How the Team With No Rules Won 300 Games

“Never try to be better than someone else. Always learn from others. Never cease trying to be the best you can be.” – John Wooden, UCLA basketball coach, winner of ten national championships

 

He had no rules. He always talked about love and respect and building others up, especially opponents. What he never talked about was winning.

 

His name is Frosty Westering and he is one of the winningest college football coaches of all time (most of them spent at Pacific Lutheran University).

 

His methods were unique. Timeouts, even possibly in a championship game (he won four national championships), were a chance to play rock/paper/scissors. How did he do it?

 

You can’t talk about Frosty Westering without thinking about legendary basketball coach, John Wooden. Wooden didn’t recruit (neither did Westering), didn’t have long practices (neither did Westering), and didn’t talk about winning. They both, however, focused on developing good people, even more than good athletes.

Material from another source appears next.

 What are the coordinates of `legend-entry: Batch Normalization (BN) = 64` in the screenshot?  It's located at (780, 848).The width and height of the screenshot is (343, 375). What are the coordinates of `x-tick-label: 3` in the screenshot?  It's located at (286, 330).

That’s why they won.

 

How they won was to focus on being their best selves, creating positive energy, and eliminating fear.

 

Wooden had three rules:

  1. Never be late.
  2. No swearing.
  3. Never criticize a teammate.

(Listen to Wooden talk about success on Ted.com here.)

 

Frosty’s teams had no rules because they simply learned to do what was right. They learned by example. When they didn’t do what was right, there were consequences, but no rules. The older ones taught the younger ones, and they all helped each other. You can read about Frosty in Sports Illustrated and in the Seattle Times.

 

In my five years of research on peak performance for the book Inner Excellence, I saw a few characteristics that kept coming up. Athletes and teams that played with poise under pressure played from the heart, had an expansive vision, and learned how to be fully engaged in the moment. Extraordinary performance, I realized, came down to love, wisdom, and courage, respectively.

 

Extraordinary performers win because they focus on connecting with their true selves, not beating the other team. It’s probably the biggest mistake athletes and coaches make: trying to beat the other team instead of focusing on being their best selves each moment.

 

When you focus on beating the other team, you introduce fear, because now you’re focusing on the future, and on something you can’t control–the opponent’s performance.

 

One of Frosty’s players summed it up well before a big game, “They’re here to beat us, we’re here to be us.”